DragonBreath
An Optimization Engine based on Constraint Programming and Local Search


[HOMEPAGE] -> [Documentation] -> [Interfaces to the Engine] -> [Java] -> [Structural Constraints] -> [Internal Structure]

  [General Approach]   [Docking Graph]   [Test Graph]   [Graph Repair]


Docking Graph

In this section the search for structural constraint instances in the CSP graph is described.

Subgraph Isomorphism
Features of the Problem
Structural Induction
Splitting the Graph
Class Structure DockingGraph
Finding One Part
Saving Matches
Combining the Parts
One Step in the Search Process

Subgraph Isomorphisms

The problem of finding a docking in the CSP graph is a subproblem of the general problem of finding a subgraph isomorphism. Unfortunately the subgraph isomorphism problem is np-complete. To solve such problems in a decent time frame, as is required for DragonBreath (Requirement 12), there are two general approaches:

We can not choose the first possibility, as we need all matches of the docking graph into the CSP graph, and none less. So we have to try and find special features of the given problem that could speed up the search process.

Features of the Problem

What is typical for our problem?

The graphs can take any form. They can be cyclic, or in tree form. They can be big or consist of only one single node. So the form of the graphs can not be used to speed up search. And the application conditions follow other matching rules then the rest of the graph.

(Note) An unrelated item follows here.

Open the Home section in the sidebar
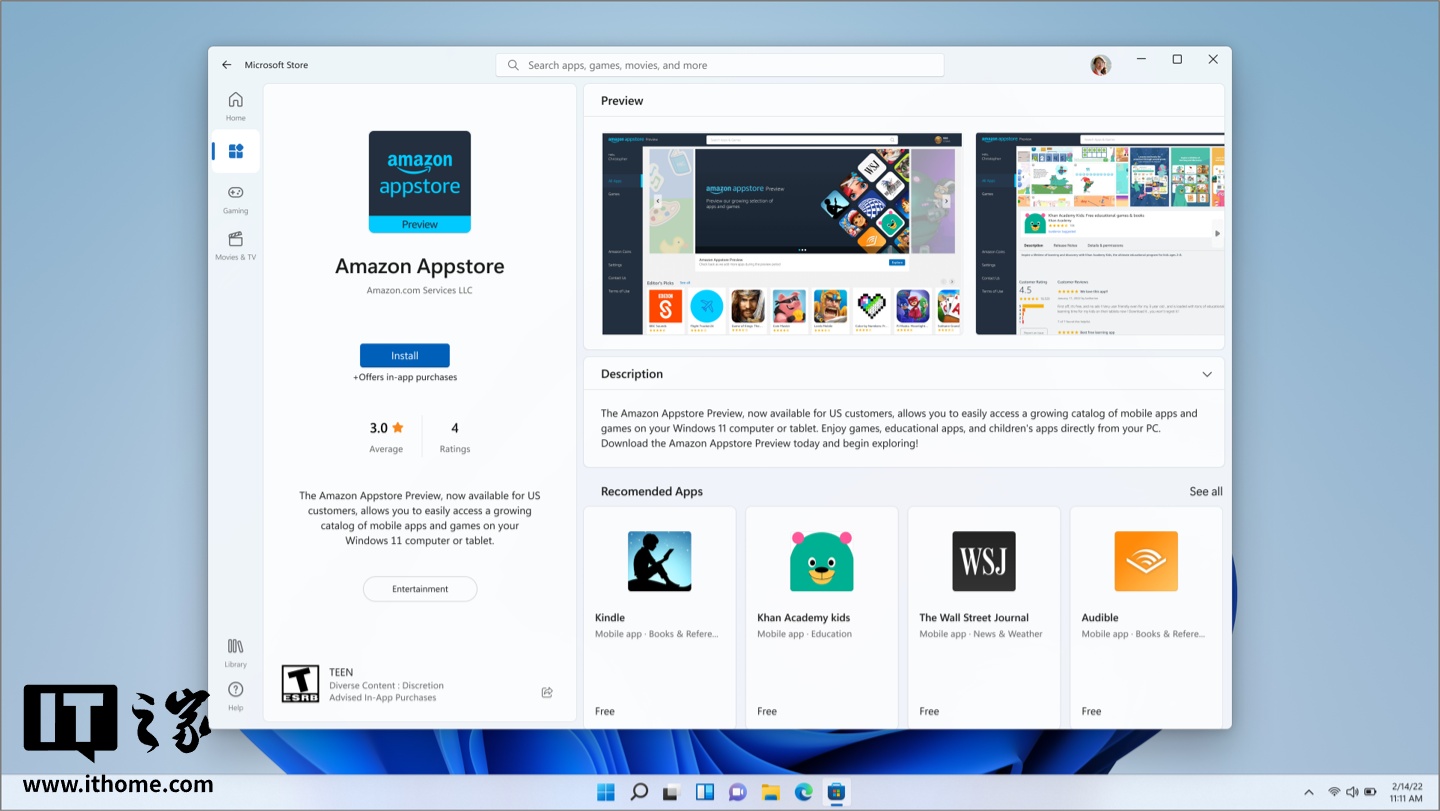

Nevertheless there are some features that can be used:
In contrast to the general subgraph isomorphism problem we only need those isomorphisms of the docking graph that map the whole graph to the CSP graph. Furthermore we have graphs with attributes which also speeds up search.

In addition the CSP graph is created step by step. This is due to the used local search. The repair heuristics of the structural and the conventional constraints change the graph locally and step by step a correct graph is created. The graph is only finalized, when a solution to the SCSP is found. The steady changes require a constant update of the matches. We can use this fact and spread the costs of match search throughout the whole creational process -- with little work after each step.

Structural Induction

So we want to use the fact that the SCP-Graph is constructed in a incremental way. The idea is similar to a structural induction. From knowledge of a part of the graph and a special step we infer knowledge of the whole graph.

The induction hypothesis: If we know all the matches in the whole graph, and a new node n is added then we only have to test for matches containing n, and have again all the matches in the graph.

The induction start: For the the empty graph we obviously know all the matches.

The induction step: If we know each match with the nodes already in the graph, then a new match has to use the new node. If a new match does not use it, it would exist independent of the addition. Hence the match existed already before $n$ was added. But that contradicts the hypothesis that all the matches in the old graph were known. So if we found all the new matches containing n we again know all the matches of the graph.

This proceeding guarantees that with every new node only very local search for graph matches has to take place. Of course that is only true as long as there are no new structural constraints added after nodes were already build, as nothing would be known about matches of the new dockinggraph with the existing graph. Fortunately that should not be a problem, as normally all the structural constraints are already known before the search for a solution is started.

When a node is removed we can analogous remove all matches that contained the deleted node and again have all existing matches in the whole graph. No match that did not contain said node could have been destroyed.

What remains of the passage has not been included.